Los círculos viciosos son patrones relacionales muy habituales en los que nos vemos atrapados cuando, para intentar resolver una dificultad, insistimos en la misma solución (o en pequeñas variaciones de ésta) pudiendo acabar convirtiéndola en un problema.

Trataré de explicarlo con un ejemplo: una pareja (podrían ser también unos padres con un hijo/a adolescente) en la que uno de sus miembros se muestra preocupado por lo que considera falta de comunicación por la otra parte. Una manera posible, y muy frecuente, de actuar ante esta situación es la siguiente:

Lo primero que solemos hacer es buscar “un motivo”, encontrar un porqué, atribuyendo una causa a la situación. En función del resultado de esta búsqueda aplicaremos unas soluciones u otras. Imaginemos que la persona atribuye esa desgana en hablar a problemas en la relación (“le importa muy poco lo que pienso”, “está perdiendo el interés en mí”, “cada vez estamos más distanciados”…).

El siguiente paso posible será el de confirmar o no esta premisa. Así, lo más habitual es que, en lugar de comentar nuestras preocupaciones directamente, lo hagamos de una manera sutil intentando “sonsacar” información a la otra parte a través de preguntas: “¿estás bien?”, “¿te pasa algo?”, “¿estás preocupada?”… Esta solución rara vez suele dar los resultados que esperamos, ya que además de ser preguntas cerradas (es decir, se responden con un sí o un no), no suelen promover la comunicación ya que la otra parte es ajena, generalmente, a los temores del que pregunta.

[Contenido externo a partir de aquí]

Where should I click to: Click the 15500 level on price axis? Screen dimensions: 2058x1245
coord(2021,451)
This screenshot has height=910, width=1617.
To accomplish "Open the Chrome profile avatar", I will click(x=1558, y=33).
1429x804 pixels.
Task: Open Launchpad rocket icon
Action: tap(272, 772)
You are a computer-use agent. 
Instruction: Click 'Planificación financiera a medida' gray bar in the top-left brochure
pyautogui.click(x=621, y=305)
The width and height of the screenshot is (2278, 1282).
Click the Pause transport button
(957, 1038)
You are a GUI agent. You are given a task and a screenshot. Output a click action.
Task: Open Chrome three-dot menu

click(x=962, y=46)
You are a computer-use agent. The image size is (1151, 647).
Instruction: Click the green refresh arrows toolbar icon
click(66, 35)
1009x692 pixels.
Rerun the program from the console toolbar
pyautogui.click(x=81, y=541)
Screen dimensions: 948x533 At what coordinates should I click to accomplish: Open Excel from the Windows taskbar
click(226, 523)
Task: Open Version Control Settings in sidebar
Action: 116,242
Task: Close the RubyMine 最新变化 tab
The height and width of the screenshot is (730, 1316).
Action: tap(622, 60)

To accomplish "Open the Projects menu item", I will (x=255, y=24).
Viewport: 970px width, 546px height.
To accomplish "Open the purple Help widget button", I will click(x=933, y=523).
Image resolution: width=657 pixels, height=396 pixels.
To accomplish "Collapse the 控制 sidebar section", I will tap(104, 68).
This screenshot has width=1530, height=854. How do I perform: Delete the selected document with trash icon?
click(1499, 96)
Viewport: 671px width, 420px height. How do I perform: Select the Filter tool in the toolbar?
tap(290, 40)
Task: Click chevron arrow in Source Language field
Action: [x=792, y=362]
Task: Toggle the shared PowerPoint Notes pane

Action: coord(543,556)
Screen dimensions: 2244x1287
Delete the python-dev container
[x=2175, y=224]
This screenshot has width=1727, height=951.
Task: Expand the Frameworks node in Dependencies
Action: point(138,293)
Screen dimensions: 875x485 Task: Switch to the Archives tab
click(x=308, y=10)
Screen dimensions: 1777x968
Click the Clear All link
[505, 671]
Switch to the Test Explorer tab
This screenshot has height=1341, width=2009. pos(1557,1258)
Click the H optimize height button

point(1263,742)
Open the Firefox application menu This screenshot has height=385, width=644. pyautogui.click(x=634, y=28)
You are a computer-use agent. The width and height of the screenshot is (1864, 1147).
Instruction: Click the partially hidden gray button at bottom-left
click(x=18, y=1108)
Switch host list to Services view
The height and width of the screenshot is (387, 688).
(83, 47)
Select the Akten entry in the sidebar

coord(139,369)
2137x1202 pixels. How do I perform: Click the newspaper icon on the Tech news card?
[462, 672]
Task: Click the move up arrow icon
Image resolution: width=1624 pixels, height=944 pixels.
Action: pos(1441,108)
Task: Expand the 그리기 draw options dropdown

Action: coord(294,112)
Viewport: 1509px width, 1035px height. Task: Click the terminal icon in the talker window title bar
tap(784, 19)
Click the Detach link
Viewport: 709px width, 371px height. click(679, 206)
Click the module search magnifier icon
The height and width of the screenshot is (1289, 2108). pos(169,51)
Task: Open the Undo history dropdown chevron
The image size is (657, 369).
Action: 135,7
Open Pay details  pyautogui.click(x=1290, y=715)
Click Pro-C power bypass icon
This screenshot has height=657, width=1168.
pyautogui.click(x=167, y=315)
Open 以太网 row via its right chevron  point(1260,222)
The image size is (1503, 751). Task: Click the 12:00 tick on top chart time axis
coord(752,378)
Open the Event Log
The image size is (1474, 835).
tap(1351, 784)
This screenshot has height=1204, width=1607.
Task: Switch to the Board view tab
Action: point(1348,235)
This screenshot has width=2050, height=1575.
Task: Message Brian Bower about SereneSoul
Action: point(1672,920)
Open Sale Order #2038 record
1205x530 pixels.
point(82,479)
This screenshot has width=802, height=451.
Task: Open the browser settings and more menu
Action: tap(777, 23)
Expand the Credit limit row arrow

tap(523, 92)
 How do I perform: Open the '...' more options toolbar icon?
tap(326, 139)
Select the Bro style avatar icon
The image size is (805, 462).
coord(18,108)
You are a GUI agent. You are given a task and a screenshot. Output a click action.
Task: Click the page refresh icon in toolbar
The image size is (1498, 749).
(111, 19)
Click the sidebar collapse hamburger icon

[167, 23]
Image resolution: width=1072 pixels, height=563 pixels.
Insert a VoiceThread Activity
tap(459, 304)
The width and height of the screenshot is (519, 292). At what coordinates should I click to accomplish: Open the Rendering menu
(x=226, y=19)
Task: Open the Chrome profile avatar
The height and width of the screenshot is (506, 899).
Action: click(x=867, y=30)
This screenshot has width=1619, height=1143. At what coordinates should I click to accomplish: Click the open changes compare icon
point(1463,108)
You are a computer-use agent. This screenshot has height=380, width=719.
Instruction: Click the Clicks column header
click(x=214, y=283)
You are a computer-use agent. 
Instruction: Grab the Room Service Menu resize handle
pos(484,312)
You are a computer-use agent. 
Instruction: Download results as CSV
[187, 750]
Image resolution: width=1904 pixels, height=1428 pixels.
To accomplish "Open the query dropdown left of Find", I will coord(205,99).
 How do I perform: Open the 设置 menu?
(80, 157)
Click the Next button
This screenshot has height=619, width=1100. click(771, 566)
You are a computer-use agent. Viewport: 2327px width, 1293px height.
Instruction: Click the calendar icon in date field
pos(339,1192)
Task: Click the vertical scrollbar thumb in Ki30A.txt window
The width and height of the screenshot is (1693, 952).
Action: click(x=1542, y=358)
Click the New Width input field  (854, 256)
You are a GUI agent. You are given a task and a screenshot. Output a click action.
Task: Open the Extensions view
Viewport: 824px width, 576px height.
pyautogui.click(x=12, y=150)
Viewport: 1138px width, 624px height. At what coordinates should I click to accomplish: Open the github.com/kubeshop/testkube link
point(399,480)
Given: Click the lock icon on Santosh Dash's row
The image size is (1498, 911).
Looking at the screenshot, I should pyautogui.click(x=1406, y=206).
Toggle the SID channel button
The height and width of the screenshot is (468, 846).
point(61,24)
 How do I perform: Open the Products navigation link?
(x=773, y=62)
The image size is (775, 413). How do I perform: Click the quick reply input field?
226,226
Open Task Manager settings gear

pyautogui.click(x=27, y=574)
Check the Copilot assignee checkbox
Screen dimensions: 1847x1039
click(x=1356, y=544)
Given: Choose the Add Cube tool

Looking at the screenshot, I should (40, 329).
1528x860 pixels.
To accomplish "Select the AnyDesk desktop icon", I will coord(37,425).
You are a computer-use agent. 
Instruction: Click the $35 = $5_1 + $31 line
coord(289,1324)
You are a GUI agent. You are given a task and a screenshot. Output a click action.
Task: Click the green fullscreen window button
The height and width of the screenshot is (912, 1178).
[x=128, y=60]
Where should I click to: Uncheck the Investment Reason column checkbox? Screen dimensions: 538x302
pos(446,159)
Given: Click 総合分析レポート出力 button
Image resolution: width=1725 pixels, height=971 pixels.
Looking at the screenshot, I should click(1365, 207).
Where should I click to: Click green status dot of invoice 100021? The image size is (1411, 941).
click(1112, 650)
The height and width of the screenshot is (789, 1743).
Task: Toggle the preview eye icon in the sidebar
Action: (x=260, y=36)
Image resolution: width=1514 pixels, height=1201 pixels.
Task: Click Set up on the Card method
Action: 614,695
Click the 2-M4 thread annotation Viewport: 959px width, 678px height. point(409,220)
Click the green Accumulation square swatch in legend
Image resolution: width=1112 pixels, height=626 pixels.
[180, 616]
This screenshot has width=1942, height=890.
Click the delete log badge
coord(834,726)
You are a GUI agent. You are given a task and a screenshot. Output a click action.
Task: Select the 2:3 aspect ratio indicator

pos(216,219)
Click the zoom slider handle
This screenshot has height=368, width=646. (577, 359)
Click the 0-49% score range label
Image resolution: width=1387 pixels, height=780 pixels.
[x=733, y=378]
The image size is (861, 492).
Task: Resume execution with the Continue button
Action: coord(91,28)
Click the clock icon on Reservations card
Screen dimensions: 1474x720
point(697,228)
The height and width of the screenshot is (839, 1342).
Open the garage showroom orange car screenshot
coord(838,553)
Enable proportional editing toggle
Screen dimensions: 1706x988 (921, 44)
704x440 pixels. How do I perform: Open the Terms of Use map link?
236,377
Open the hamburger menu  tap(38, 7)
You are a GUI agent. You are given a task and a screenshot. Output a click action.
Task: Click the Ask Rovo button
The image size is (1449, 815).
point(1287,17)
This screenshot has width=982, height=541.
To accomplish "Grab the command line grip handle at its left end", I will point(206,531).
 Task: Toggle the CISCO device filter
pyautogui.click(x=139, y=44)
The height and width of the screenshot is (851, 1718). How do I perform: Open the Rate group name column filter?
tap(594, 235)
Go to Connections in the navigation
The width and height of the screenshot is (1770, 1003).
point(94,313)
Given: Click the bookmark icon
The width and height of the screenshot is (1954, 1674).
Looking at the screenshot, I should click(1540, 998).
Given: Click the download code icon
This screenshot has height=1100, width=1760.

Así, esta última al no obtener los resultados que espera de sus “interrogatorios” suele confirmar sus sospechas (“realmente nuestra relación no está bien, no quiere ni abordar el tema”), intensificando su preocupación y aumentando el nivel de sus preguntas, pero siempre de una manera indirecta.

Se genera un círculo vicioso en el que las respuestas del interrogado (“estoy bien”, “no me pasa nada”…) lo único que hacen es confirmar las sospechas del que interroga (“aquí hay un problema importante”).

Otra posible variante de la solución anterior sería la de buscar momentos adecuados para favorecer la comunicación, siempre desde la premisa de que “la relación no está bien”: organizando una cena, planteando un paseo juntos… con la intención de que un ambiente agradable anime a la otra parte a sincerarse.

Comienza a generarse un círculo vicioso en el que las respuestas del interrogado (“estoy bien”, “no me pasa nada”…) lo único que hacen es confirmar las sospechas del que interroga (“aquí hay un problema importante”), siendo habitual que comiencen los reproches (“cualquiera diría que no te pasa nada, tienes una cara…” o “estás todo el día agobiándome con preguntas”), el distanciamiento afectivo (uno no se acerca al estar dolido por lo que entiende falta de sinceridad, confianza… y el otro para evitar ser presionado) y, por último, la insatisfacción general en la relación.